(Problem to solve):
Reproduce the listing from the line with "Viewport: 165px width, 220px" to the line with "pos(808,62)", including both of those lines. Leave the pictures out of your copy.

(Material supplied):
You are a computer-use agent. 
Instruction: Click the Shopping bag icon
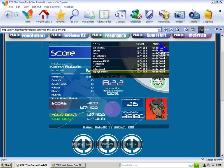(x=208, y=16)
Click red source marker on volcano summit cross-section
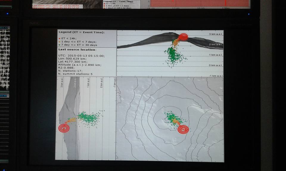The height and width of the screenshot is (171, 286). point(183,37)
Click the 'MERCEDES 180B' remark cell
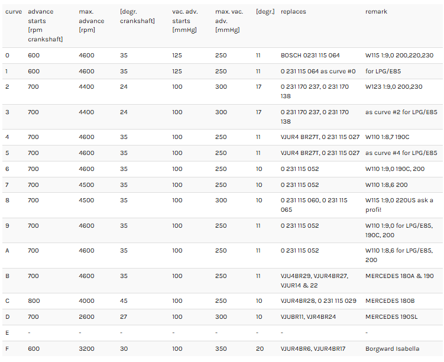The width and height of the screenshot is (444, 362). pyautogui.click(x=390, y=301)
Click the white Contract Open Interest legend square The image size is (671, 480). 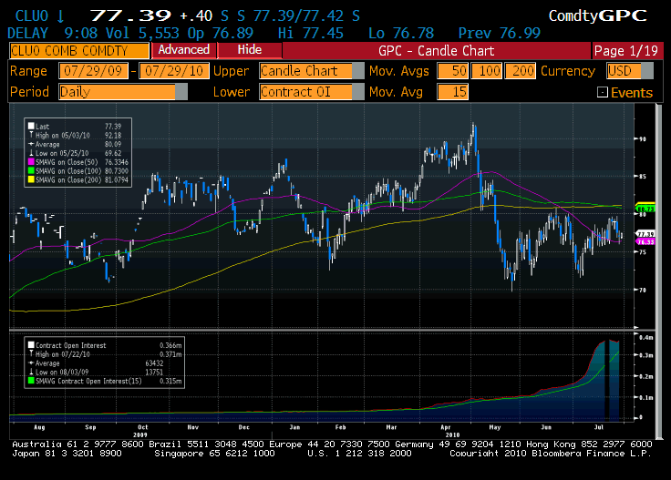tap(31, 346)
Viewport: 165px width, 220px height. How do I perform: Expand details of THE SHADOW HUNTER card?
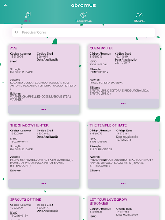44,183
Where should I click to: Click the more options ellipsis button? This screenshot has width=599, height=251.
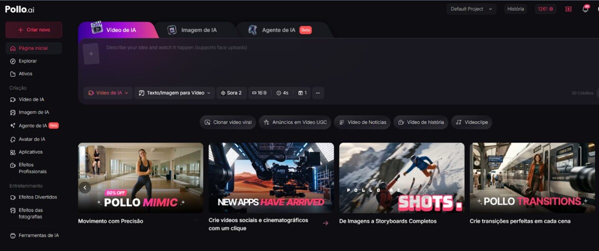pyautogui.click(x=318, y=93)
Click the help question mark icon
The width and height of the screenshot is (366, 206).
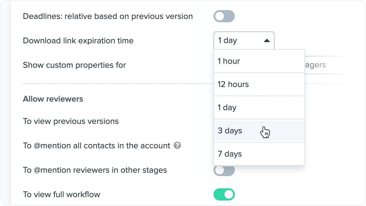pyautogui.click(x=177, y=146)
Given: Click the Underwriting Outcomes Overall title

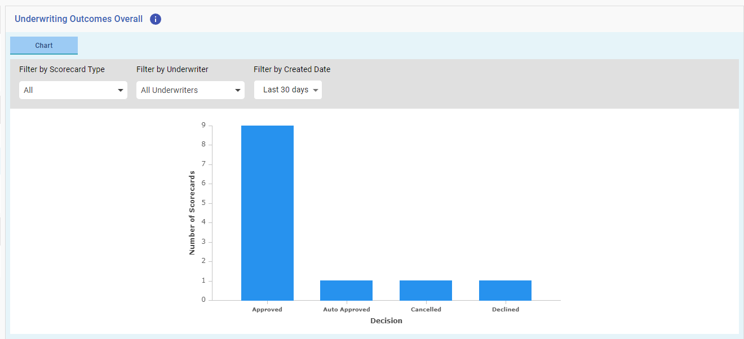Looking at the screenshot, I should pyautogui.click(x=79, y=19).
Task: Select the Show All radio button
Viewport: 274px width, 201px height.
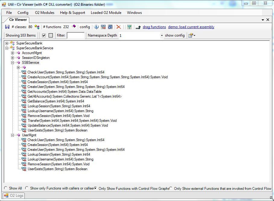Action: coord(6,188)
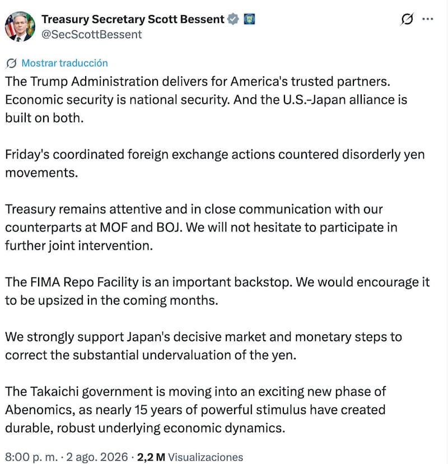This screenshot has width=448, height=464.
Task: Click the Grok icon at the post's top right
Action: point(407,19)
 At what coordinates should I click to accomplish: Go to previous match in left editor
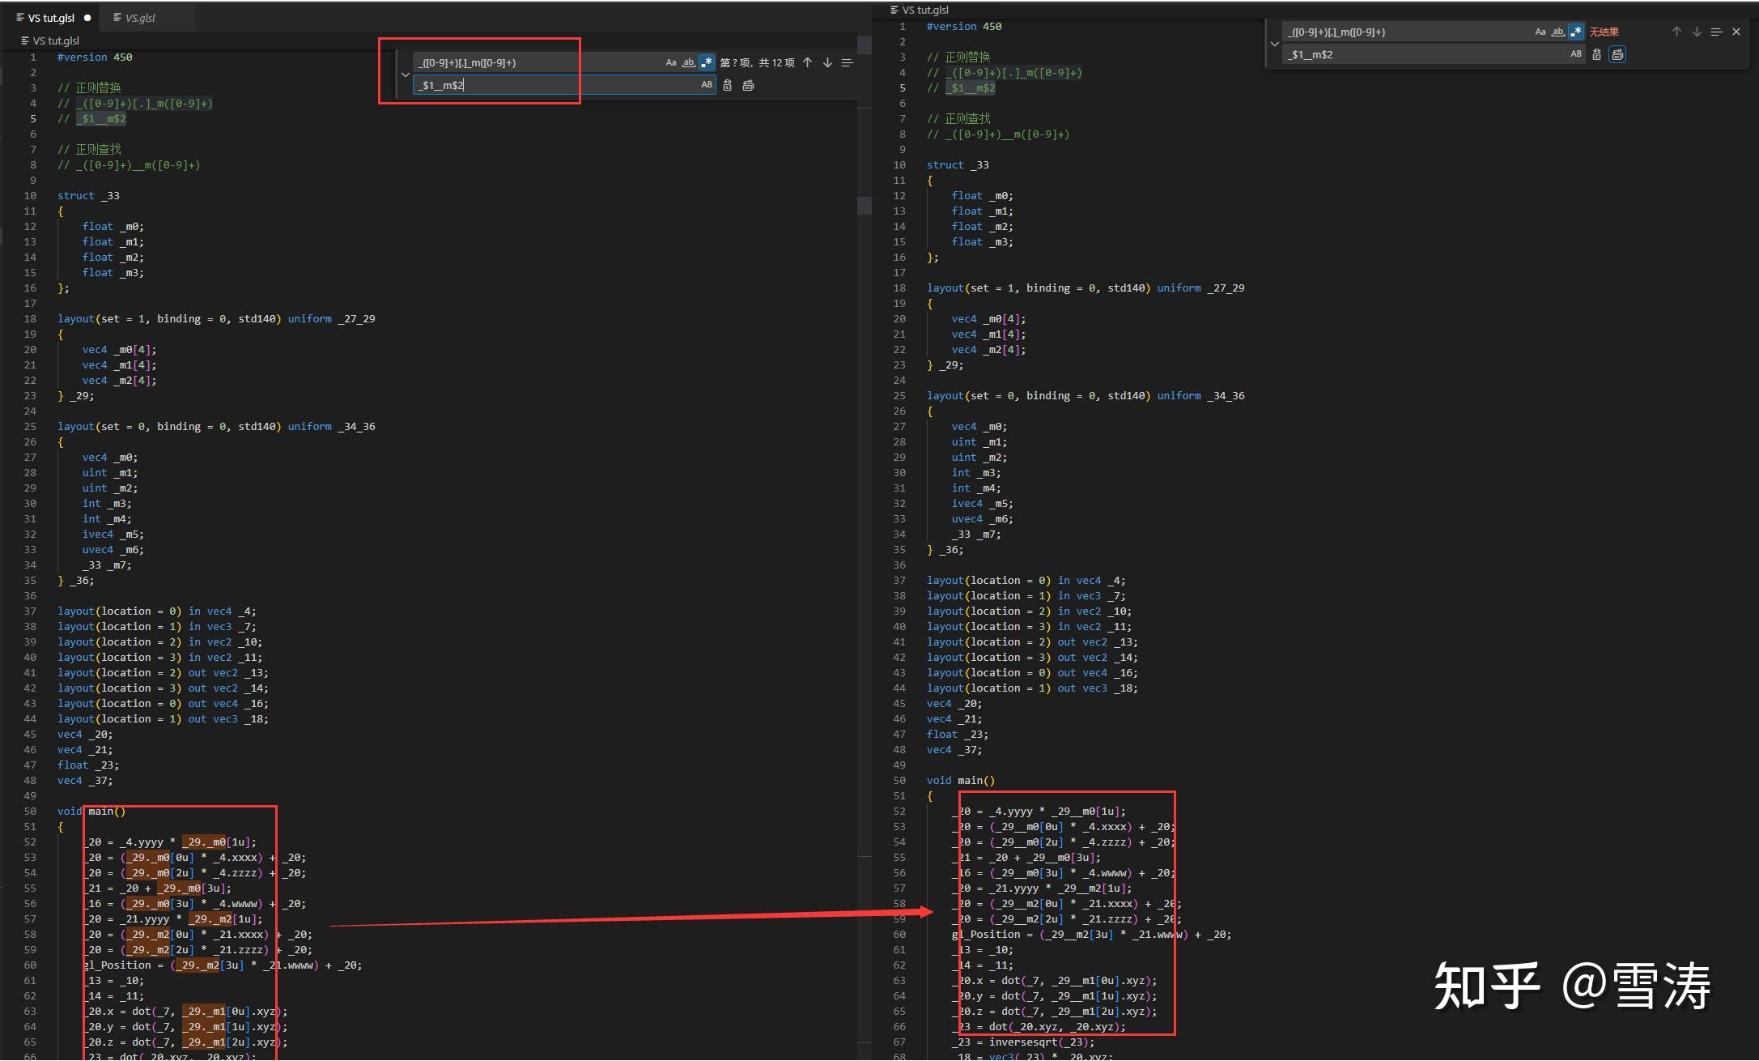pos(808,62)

* * *

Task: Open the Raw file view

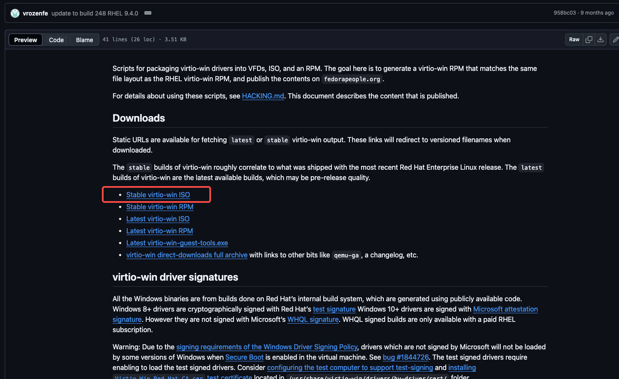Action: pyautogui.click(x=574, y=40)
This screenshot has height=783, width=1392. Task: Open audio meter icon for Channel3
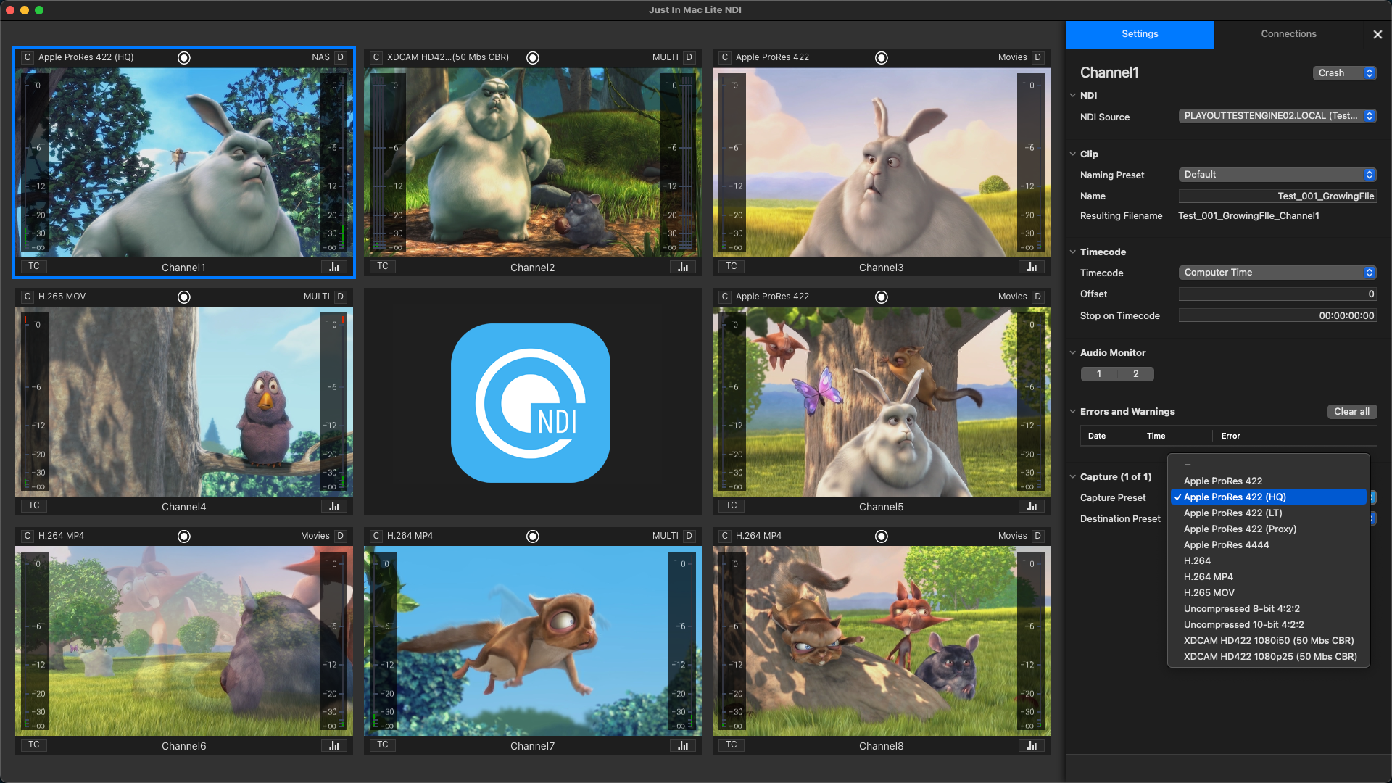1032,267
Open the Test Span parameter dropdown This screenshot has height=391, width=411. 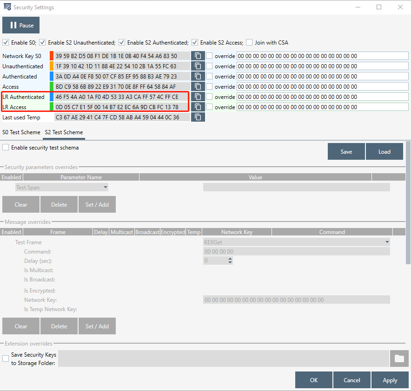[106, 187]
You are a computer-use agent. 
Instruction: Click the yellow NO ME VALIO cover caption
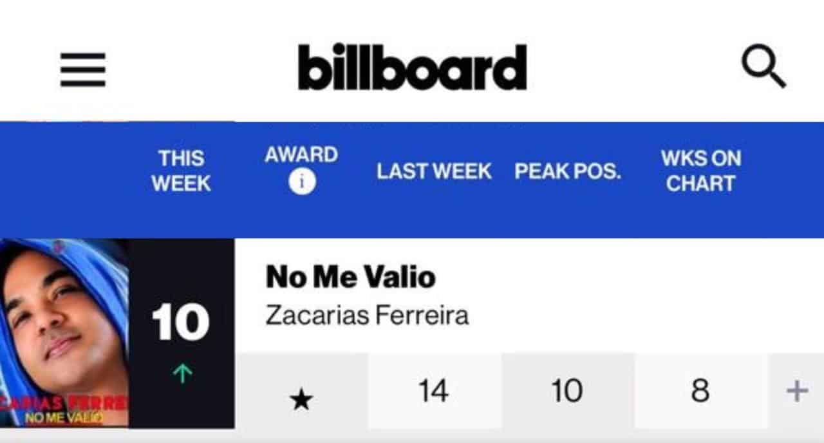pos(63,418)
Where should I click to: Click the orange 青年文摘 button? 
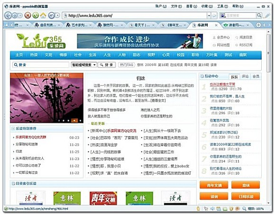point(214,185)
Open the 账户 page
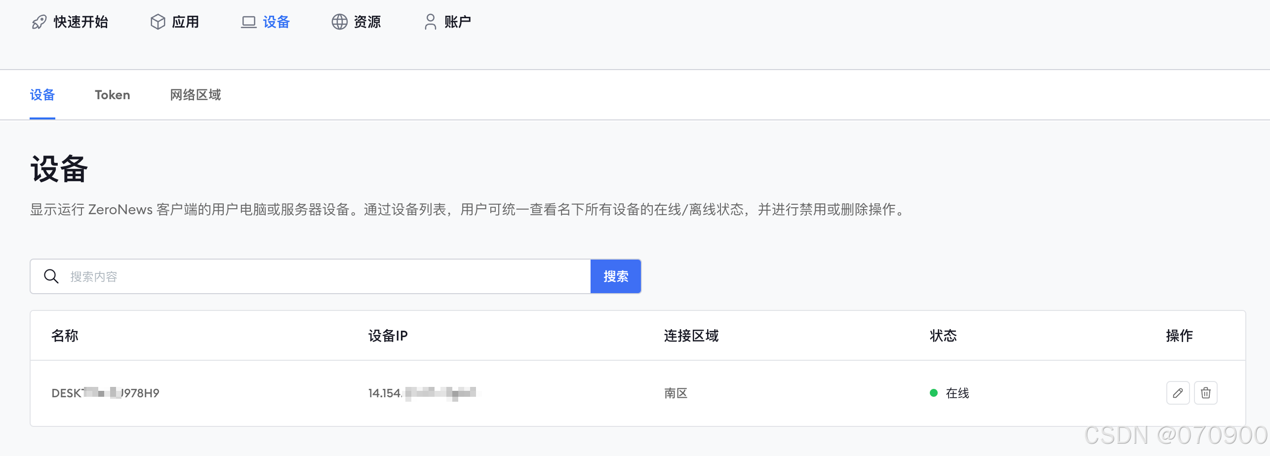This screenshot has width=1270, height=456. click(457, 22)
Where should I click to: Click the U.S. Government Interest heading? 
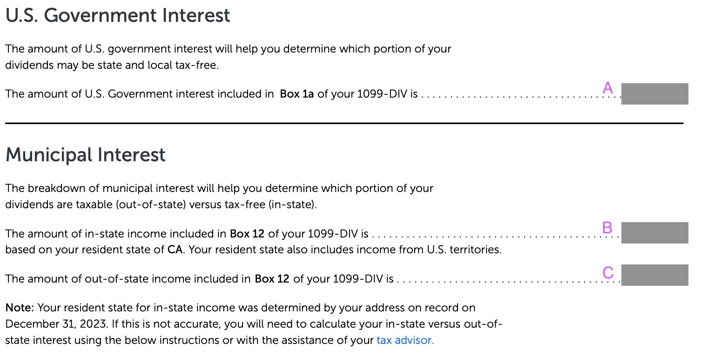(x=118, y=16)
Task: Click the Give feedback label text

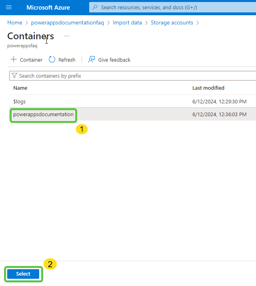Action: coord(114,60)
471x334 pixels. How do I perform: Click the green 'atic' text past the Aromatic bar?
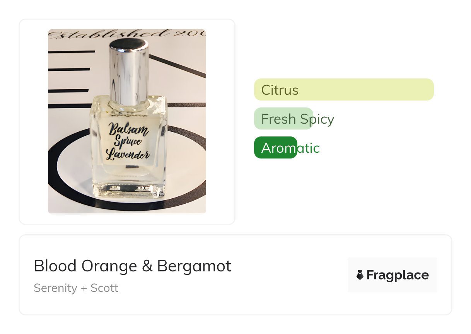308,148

==

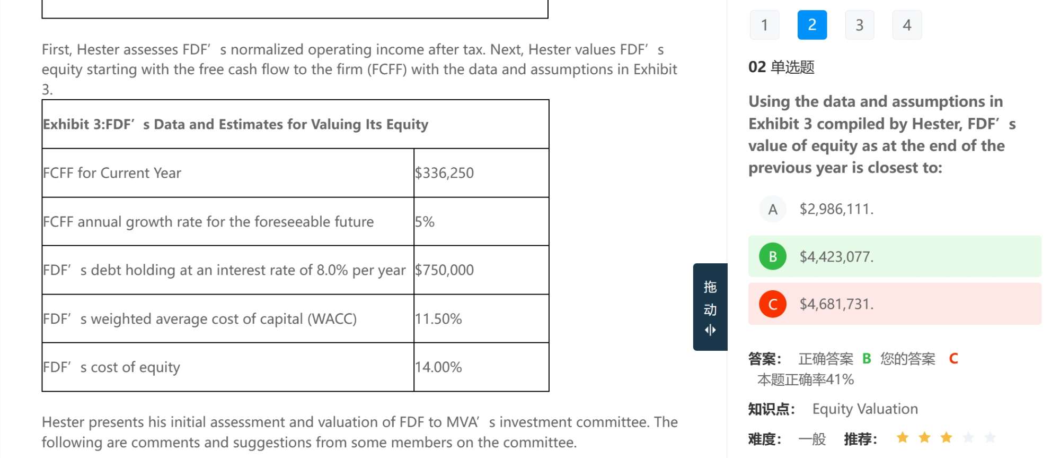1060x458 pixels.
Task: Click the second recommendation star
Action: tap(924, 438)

(Response):
Viewport: 165px width, 220px height. How do I perform: Expand details of THE SHADOW HUNTER card?
44,183
Where should I click to: Click the more options ellipsis button? This screenshot has width=599, height=251.
pyautogui.click(x=318, y=93)
Click the help question mark icon
The width and height of the screenshot is (366, 206).
pyautogui.click(x=177, y=146)
Given: Click the Underwriting Outcomes Overall title

Looking at the screenshot, I should pyautogui.click(x=79, y=19).
Task: Select the Show All radio button
Viewport: 274px width, 201px height.
Action: coord(6,188)
This screenshot has width=448, height=464.
Task: Click the Grok icon at the post's top right
Action: point(407,19)
 At what coordinates should I click to accomplish: Go to previous match in left editor
pos(808,62)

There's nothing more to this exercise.